§ Exercise directions: The data below must be returned in full and exactly.

§ Input for this task:
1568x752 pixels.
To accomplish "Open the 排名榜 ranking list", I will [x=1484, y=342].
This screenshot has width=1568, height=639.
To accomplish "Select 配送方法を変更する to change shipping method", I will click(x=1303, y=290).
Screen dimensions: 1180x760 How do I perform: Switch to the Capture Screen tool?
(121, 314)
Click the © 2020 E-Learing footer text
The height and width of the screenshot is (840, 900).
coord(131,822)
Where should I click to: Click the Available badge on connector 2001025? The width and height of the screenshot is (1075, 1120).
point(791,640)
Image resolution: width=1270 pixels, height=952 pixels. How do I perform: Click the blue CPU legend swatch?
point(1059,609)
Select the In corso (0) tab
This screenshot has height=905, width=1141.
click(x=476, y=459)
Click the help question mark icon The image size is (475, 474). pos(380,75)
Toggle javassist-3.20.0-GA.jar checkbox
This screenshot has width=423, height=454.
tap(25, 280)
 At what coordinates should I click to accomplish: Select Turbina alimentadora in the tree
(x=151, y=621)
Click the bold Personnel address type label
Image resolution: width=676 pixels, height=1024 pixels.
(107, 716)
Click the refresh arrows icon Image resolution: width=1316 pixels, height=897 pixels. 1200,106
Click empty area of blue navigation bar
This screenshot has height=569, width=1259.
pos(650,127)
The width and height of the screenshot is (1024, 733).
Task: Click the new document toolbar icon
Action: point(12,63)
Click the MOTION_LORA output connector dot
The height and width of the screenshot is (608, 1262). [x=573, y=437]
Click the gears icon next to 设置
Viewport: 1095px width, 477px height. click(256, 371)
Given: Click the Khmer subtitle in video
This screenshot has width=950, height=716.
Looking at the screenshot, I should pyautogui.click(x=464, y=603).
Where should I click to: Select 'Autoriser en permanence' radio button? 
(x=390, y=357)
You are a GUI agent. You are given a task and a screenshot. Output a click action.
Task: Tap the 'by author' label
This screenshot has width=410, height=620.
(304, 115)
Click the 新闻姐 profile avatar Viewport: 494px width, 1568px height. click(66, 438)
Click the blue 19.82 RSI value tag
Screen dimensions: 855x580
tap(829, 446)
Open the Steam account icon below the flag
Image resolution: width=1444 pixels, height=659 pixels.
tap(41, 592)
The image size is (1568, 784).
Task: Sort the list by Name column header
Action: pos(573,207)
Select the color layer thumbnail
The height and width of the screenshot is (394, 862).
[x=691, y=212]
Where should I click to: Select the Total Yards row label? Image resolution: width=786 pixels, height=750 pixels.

§ Task output:
1568x752 pixels.
To accomplish "Open the 排名榜 ranking list", I will [x=1484, y=342].
This screenshot has width=1568, height=639.
To accomplish "Select 配送方法を変更する to change shipping method", I will click(x=1303, y=290).
Screen dimensions: 1180x760 How do I perform: Switch to the Capture Screen tool?
(121, 314)
Click the © 2020 E-Learing footer text
The height and width of the screenshot is (840, 900).
coord(131,822)
Where should I click to: Click the Available badge on connector 2001025? The width and height of the screenshot is (1075, 1120).
point(791,640)
Image resolution: width=1270 pixels, height=952 pixels. How do I perform: Click the blue CPU legend swatch?
point(1059,609)
Select the In corso (0) tab
This screenshot has height=905, width=1141.
click(x=476, y=459)
Click the help question mark icon The image size is (475, 474). pos(380,75)
Toggle javassist-3.20.0-GA.jar checkbox
This screenshot has width=423, height=454.
tap(25, 280)
 At what coordinates should I click to accomplish: Select Turbina alimentadora in the tree
(x=151, y=621)
Click the bold Personnel address type label
Image resolution: width=676 pixels, height=1024 pixels.
(107, 716)
Click the refresh arrows icon Image resolution: width=1316 pixels, height=897 pixels. 1200,106
Click empty area of blue navigation bar
This screenshot has height=569, width=1259.
pos(650,127)
The width and height of the screenshot is (1024, 733).
Task: Click the new document toolbar icon
Action: point(12,63)
Click the MOTION_LORA output connector dot
The height and width of the screenshot is (608, 1262). [x=573, y=437]
Click the gears icon next to 设置
Viewport: 1095px width, 477px height. click(256, 371)
Given: Click the Khmer subtitle in video
This screenshot has width=950, height=716.
Looking at the screenshot, I should pyautogui.click(x=464, y=603).
Where should I click to: Select 'Autoriser en permanence' radio button? 
(x=390, y=357)
You are a GUI agent. You are given a task and a screenshot. Output a click action.
Task: Tap the 'by author' label
This screenshot has width=410, height=620.
(304, 115)
Click the 新闻姐 profile avatar Viewport: 494px width, 1568px height. click(66, 438)
Click the blue 19.82 RSI value tag
Screen dimensions: 855x580
tap(829, 446)
Open the Steam account icon below the flag
Image resolution: width=1444 pixels, height=659 pixels.
tap(41, 592)
The image size is (1568, 784).
Task: Sort the list by Name column header
Action: pos(573,207)
Select the color layer thumbnail
The height and width of the screenshot is (394, 862).
[x=691, y=212]
Where should I click to: Select the Total Yards row label? Image resolution: width=786 pixels, height=750 pixels.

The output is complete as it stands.